Originally Posted by bowerbird
actually, hadrien, i am extremely familiar with project gutenberg e-texts.
and the one thing i can tell you is that they're _consistently_ inconsistent.
so yes, some early books used all-caps for italics, rather than underscores.
and along the way, a variety of characters were used beside underscores...
and up until 2003 or so, when i became a severe pain-in-the-neck to them
on these issues, they didn't even feel any need to mark italics consistently...
even worse, they used all-caps for bold as well, and likewise felt no need
to be consistent with that either. (sometimes they didn't mark bold at all.)

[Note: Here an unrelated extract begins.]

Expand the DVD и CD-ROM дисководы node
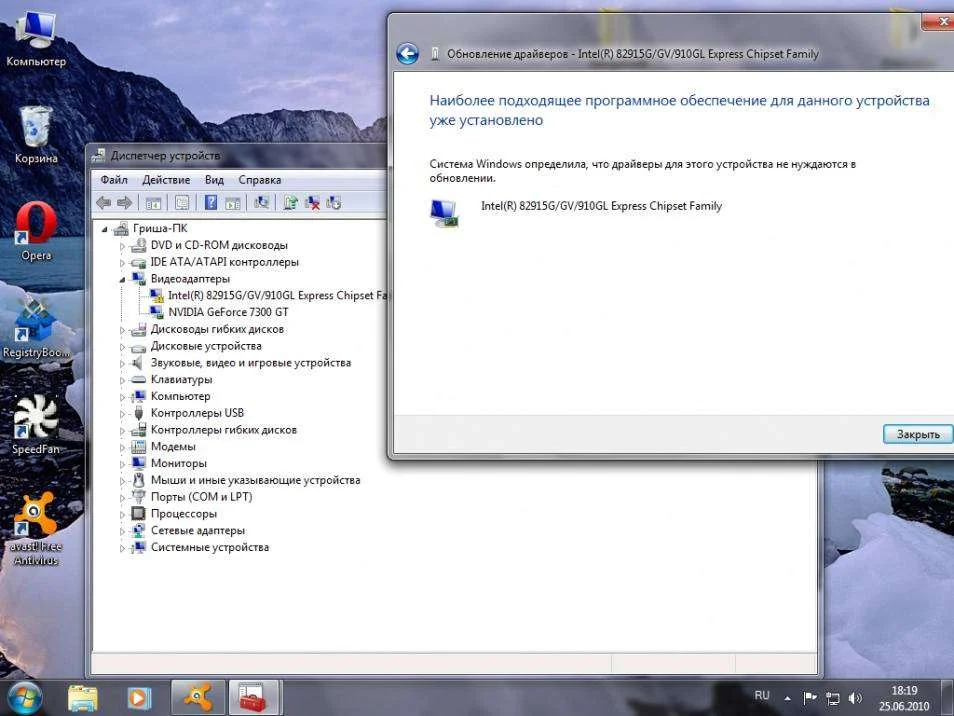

Amen to all of that. Though be grateful for the fact that the text is out there at all and you don't have to OCR it yoursel! Also you can see the issue from the point of view of the original transcribers as well. For example I've just been restoring the italics in the PG text of Nostromo, and very often the transcriber users initial caps for a word that was originally in italics - probably a more elegant and reader-friendly solution than using forward slashes for italicized words.

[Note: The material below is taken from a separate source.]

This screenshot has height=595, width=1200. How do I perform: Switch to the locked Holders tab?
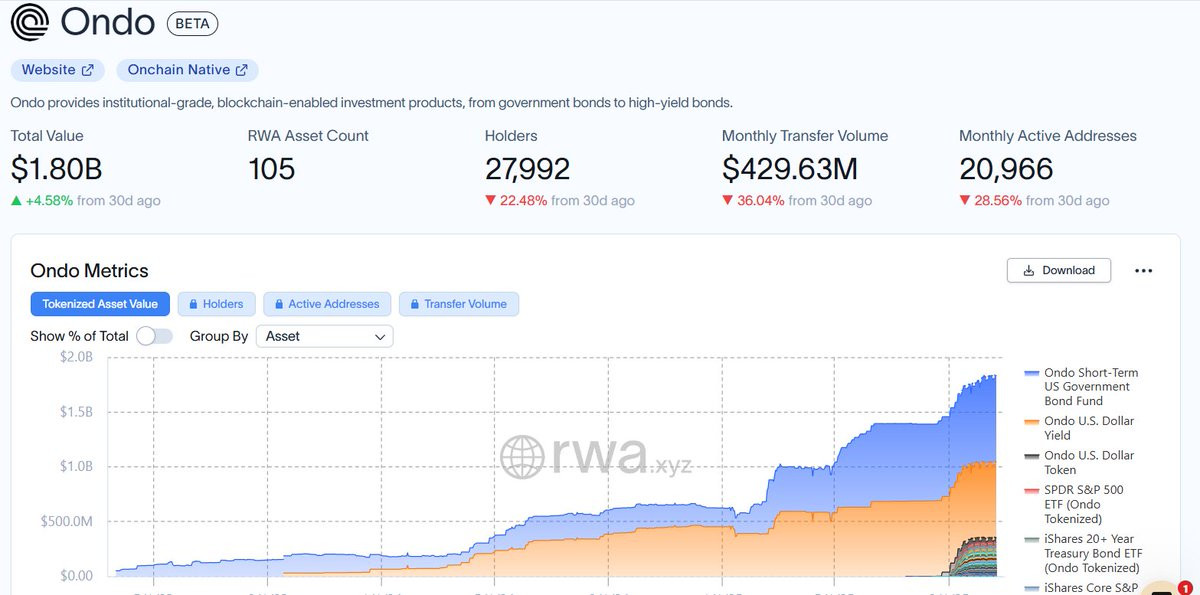[x=216, y=304]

i've invented a form of non-markup markup -- i call it "zen markup language",
or z.m.l. (it's two steps more advanced than x.m.l.) -- where such structural
information is represented by a simple set of unobtrusive light-markup rules.
for instance, a regular chapter-header is preceded by 4 blank lines and followed
by 2 blank lines, thus allowing a viewer-application (which i've also programmed)
to automatically form a table of contents that is auto-hot-linked to the chapters...
other simple rules -- easy enough to be understood by a fourth-grader --
underlie all of the other structures that are commonly found in books...
you can see work that i've done, in action, by visiting this web-page:
you'll be particular interested in the "test-suite" and "rules" examples...
i believe intelligent viewer-programs intepreting plain-ascii input e-texts
and presenting them in typographically-sophisticated ways is _the_ future.
the publishing companies, of course, in an attempt to raise the cost of entry,
will try to force e-books into the complexity of heavy-markup, but i believe
the revolution into self-publishing will push back with light-markup systems.
authors don't want to battle steep learning curves. they just want to write...
I don't understand why you would need a new mark-up, correctly used, html mark-up [eg h1 for the book title h2 for the part or section title and h3 for the chapter] gives you all the semantic information you need. (Poetry is another story). Personally I believe that plain vanilla html (or its baby siblings markdown, textile etc) is the new ascii.